A dictum of Lord Hardwicke, in Spencer v. Bagshaw (2 Atk. 270), has been cited to the effect that nothing which happens after the death of the testator can change the estates of the devisees. But that case can hardly be considered as authority, for it has been in effect overruled by several later decisions, and it has not stood the test to which the criticisms of the text writers have subjected it. (Fearne on Cont. Rem. 121; Hays on Ent. Tab. 2, No. 47; 2 Kent’s Com. 219.) Besides, Lord Hardwicke was speaking of changes produced by the acts of the parties, which made a question not at all analogous to this.

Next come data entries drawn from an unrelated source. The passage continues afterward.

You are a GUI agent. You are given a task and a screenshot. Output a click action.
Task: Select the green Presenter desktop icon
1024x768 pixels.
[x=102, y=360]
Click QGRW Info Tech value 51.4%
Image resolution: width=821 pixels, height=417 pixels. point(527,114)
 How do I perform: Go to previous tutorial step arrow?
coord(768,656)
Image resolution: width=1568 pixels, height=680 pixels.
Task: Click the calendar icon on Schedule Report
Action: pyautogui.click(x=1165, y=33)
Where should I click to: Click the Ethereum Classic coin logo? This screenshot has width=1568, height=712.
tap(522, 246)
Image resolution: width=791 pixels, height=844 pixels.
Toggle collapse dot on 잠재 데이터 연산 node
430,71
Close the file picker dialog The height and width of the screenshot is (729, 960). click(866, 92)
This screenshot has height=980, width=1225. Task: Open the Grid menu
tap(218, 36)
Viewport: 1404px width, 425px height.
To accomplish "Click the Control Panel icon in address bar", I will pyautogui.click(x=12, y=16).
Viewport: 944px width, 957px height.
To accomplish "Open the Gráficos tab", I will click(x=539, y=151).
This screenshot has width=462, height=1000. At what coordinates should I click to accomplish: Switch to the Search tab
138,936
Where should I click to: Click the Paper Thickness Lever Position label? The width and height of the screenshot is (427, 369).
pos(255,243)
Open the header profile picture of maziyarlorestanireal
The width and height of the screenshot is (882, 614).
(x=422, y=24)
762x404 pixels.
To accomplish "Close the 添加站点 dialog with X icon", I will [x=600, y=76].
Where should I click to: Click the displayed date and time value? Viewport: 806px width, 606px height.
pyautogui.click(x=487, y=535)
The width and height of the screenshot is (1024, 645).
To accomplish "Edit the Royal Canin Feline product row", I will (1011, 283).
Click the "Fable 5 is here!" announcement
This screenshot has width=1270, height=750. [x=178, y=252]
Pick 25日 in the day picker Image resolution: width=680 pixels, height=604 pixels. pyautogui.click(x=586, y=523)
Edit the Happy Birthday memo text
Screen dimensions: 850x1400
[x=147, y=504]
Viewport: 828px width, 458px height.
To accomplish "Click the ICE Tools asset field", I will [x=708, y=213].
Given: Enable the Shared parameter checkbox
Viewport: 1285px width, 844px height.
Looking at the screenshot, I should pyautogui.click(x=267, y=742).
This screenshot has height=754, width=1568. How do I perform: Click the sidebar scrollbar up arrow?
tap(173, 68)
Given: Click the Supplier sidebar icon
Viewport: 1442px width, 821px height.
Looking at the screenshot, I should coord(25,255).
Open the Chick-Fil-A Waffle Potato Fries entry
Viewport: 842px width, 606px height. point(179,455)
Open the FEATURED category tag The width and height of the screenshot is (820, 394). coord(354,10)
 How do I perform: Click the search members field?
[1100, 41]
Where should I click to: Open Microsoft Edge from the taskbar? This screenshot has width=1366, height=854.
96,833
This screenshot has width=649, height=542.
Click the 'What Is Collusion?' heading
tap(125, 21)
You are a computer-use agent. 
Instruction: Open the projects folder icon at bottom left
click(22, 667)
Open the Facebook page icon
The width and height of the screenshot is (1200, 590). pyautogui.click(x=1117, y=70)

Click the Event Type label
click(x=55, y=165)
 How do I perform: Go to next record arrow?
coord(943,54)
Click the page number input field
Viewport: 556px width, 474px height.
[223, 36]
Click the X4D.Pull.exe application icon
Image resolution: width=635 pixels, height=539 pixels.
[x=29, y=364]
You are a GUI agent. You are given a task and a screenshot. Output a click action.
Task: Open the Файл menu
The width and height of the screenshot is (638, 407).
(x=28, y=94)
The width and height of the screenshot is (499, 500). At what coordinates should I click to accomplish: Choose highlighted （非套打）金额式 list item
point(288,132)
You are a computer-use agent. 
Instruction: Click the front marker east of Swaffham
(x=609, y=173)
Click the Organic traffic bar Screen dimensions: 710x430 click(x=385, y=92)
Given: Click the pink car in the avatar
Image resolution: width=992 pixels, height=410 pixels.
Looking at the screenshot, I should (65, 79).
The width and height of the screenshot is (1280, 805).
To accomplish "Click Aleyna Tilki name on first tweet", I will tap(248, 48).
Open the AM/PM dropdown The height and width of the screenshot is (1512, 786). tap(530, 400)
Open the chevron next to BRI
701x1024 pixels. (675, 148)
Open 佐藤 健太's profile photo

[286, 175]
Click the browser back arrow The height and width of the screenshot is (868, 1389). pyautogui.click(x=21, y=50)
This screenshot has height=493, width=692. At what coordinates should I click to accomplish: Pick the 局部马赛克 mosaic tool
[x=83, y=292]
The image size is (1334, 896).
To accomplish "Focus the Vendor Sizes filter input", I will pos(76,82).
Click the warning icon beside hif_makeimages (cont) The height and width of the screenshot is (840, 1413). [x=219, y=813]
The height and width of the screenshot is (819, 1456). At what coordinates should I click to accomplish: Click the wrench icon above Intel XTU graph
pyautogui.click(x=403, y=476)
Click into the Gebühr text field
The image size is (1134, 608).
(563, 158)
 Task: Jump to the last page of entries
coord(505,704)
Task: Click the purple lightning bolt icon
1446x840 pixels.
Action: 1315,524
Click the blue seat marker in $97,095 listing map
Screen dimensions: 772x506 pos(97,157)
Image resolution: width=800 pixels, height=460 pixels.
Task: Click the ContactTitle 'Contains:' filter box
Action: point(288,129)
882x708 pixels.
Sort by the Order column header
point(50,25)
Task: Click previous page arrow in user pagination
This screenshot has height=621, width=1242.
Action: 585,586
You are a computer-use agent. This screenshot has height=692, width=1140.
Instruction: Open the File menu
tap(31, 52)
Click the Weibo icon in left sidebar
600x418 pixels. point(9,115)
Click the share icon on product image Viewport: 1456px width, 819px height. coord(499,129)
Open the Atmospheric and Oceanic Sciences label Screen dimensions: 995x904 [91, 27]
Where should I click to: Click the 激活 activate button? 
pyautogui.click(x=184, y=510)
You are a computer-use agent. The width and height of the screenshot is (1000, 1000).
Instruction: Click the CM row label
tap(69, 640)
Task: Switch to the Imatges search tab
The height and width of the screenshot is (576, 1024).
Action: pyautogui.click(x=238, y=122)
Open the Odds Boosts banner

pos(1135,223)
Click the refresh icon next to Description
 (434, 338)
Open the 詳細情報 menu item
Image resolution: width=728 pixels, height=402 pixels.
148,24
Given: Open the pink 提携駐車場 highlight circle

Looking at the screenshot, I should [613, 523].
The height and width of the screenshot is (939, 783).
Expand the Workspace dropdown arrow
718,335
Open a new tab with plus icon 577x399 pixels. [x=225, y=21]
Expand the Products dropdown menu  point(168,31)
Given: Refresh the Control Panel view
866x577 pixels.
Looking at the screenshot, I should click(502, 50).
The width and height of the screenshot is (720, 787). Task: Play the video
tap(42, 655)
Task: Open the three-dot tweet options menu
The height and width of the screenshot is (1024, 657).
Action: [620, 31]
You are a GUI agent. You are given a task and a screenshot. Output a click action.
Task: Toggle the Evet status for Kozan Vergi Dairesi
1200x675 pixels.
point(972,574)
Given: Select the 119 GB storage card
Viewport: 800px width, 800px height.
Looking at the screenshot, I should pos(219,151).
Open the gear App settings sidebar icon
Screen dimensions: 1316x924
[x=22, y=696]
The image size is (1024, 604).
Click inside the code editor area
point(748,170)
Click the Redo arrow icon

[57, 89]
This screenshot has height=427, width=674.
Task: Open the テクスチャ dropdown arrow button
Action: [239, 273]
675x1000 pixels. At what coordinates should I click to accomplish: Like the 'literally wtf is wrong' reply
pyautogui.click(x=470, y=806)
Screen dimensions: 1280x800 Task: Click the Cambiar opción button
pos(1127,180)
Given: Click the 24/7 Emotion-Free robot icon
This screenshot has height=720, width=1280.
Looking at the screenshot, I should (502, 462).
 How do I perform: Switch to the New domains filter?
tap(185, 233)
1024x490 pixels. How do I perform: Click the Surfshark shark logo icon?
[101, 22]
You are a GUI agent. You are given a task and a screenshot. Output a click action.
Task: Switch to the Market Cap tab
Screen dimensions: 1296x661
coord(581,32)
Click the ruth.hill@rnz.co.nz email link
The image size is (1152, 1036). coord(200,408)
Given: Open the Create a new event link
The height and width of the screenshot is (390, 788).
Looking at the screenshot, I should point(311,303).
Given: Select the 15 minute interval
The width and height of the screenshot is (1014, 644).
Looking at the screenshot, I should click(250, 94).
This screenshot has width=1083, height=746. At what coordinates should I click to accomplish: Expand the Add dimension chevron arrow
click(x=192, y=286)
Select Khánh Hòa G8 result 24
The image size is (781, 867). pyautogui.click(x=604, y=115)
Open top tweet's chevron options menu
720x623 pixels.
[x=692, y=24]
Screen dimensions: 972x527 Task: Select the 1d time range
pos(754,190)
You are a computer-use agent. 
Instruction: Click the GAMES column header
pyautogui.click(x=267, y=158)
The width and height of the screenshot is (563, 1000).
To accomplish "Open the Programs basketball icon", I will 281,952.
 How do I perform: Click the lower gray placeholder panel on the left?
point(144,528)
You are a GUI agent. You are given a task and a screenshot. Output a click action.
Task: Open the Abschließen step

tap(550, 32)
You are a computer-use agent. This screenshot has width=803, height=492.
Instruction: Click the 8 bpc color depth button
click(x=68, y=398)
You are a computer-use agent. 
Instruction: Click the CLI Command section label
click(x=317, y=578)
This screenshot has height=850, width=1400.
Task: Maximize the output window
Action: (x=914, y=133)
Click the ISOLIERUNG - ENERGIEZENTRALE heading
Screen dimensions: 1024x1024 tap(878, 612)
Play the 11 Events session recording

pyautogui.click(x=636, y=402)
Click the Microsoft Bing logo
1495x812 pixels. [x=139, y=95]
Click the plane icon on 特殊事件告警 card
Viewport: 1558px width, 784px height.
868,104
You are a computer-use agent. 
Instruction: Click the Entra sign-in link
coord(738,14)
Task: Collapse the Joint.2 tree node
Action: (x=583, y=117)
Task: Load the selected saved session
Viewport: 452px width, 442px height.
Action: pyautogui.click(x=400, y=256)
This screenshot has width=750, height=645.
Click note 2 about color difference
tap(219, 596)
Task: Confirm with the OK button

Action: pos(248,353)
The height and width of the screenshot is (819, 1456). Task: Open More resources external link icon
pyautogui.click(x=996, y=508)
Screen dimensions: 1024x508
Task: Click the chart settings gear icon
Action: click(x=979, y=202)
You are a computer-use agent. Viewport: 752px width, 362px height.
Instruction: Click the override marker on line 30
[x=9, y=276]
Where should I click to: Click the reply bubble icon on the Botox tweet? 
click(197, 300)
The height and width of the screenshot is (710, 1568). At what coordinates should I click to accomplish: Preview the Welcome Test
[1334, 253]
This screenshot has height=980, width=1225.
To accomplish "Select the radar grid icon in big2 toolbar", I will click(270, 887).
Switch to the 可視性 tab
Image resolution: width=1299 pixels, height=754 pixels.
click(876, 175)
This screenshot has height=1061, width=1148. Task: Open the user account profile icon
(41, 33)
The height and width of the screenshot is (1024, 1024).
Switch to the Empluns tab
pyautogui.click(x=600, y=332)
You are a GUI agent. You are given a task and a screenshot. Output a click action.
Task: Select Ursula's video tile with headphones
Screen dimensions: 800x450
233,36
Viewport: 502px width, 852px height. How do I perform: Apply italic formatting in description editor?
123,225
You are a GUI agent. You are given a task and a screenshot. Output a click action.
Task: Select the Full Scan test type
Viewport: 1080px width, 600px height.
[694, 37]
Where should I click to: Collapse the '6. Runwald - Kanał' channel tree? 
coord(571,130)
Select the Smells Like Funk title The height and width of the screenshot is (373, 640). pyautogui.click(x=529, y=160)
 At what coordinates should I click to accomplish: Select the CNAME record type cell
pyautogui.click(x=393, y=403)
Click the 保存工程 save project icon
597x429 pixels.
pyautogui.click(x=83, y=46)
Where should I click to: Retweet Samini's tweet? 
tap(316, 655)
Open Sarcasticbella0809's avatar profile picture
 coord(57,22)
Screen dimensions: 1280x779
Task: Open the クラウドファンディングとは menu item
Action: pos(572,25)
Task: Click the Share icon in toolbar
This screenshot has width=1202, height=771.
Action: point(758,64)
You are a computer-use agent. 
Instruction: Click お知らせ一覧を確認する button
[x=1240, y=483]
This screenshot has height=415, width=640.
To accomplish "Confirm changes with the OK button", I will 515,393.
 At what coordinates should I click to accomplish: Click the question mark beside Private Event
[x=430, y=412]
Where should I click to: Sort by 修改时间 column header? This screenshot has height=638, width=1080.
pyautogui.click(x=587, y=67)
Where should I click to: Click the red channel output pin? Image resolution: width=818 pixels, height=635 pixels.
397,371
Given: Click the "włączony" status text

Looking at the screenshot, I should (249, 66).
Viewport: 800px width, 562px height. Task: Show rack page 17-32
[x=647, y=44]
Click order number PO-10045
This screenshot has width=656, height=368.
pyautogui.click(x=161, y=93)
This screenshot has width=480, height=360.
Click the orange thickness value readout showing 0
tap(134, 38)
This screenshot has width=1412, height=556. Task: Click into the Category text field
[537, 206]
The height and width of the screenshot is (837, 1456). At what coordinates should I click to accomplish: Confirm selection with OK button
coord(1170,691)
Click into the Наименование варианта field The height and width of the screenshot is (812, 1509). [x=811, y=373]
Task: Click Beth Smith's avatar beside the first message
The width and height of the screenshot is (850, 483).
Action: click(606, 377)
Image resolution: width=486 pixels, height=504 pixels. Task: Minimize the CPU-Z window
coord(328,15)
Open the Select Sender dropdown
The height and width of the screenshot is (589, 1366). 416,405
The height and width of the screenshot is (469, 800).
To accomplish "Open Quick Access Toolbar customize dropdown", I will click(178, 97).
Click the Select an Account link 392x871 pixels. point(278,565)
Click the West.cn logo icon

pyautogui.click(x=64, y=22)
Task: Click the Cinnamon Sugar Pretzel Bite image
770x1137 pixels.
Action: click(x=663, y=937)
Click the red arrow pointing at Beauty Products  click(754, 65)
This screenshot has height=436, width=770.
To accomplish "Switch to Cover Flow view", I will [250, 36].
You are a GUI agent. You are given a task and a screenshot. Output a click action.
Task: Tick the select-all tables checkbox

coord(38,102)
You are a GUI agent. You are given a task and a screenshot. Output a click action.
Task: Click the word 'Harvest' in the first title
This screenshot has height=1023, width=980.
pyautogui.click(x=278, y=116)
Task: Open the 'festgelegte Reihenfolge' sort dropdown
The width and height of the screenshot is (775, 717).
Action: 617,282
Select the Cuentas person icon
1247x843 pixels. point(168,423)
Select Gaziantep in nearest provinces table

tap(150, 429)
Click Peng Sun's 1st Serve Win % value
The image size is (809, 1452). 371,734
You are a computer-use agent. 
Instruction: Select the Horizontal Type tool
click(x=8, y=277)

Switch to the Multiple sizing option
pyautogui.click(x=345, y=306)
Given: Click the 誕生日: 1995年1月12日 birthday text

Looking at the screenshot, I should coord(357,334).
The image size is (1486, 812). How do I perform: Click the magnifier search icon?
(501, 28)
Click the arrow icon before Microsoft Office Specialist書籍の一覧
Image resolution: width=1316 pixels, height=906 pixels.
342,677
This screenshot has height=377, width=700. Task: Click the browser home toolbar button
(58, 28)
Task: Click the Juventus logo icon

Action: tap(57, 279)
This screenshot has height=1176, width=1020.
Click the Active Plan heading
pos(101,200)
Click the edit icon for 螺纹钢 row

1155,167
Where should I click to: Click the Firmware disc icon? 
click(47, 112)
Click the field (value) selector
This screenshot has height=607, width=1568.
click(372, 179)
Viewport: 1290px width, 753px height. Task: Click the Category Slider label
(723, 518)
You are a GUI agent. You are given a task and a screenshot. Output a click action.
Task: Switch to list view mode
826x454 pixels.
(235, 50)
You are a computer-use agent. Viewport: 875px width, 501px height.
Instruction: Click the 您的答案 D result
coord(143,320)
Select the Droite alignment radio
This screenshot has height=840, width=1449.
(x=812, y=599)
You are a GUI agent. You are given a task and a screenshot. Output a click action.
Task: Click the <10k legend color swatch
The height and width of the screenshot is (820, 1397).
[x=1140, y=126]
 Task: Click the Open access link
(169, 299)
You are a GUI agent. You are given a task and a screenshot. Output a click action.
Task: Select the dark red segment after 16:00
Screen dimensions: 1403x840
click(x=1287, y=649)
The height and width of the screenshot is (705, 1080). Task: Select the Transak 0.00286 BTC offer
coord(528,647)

This is not a question of interpretation, in which the object is to get at the meaning of the testator. If it were, and if the will afforded us no .other means of judging, -we might consider the difference in the qualities of the two estates, though existing only for a time, as a strong argument for the plaintiff. But we are considering the application of a rule of law — a rule which often disregards the in-*82tention, however clearly expressed. We have no doubt what was meant by this will. Like ninety-nine in a hundred of the cases to which the rule in Shelly’s Case has been held to apply, it was the purpose of the testator to give the first object of his bounty a life estate merely. But the law will not treat that as an estate for life which is essentially an estate of inheritance, nor permit any one to take in the character of heir unless he takes also in the quality of heir. It does not stand with the interest of the state, that lands so devised should be tied up from alienation during the life of the first taker and the minority of his heirs.

It is to be observed, that this case is literally within the rule as laid down by the judges in Shelly’s Case. The testator’s daughter took an estate for life under the will, and in the same instrument there is a limitation of the fee to her heirs by way of remainder. The life estate she took was legal after the special trust had ended, and there was then nothing in the quality of the two estates to prevent them from uniting. I have said that a use executed under the' statute is a legal estate. Can it make any difference that it was not executed immediately, if it was executed at all, within the period of its duration ? I cannot see why it should. Chancellor Kent (2 Corn. 215) says the-rule applies whether the ancestor takes the freehold by express limitation, by resulting use, or by implication of law. His name will perhaps establish any legal proposition not opposed by the judicial authorities, and if he be right in this, it is manifest that the words of Lord IIakdwicke have been understood by the plaintiff’s counsel in too broad a sense.

On the whole, we are of opinion that the testator’s daughter having taken under the will what became after the death of her husband a legal estate for her life, and the remainder in fee being also legal and limited to her heirs by the same instrument, the two estates united and became a fee simple estate in her, which therefore she had good right to convey at the date of her deed to the defendant.

Judgment reversed, and judgment here for the plaintiff in error (who was the defendant in the Common Pleas), with costs of suit.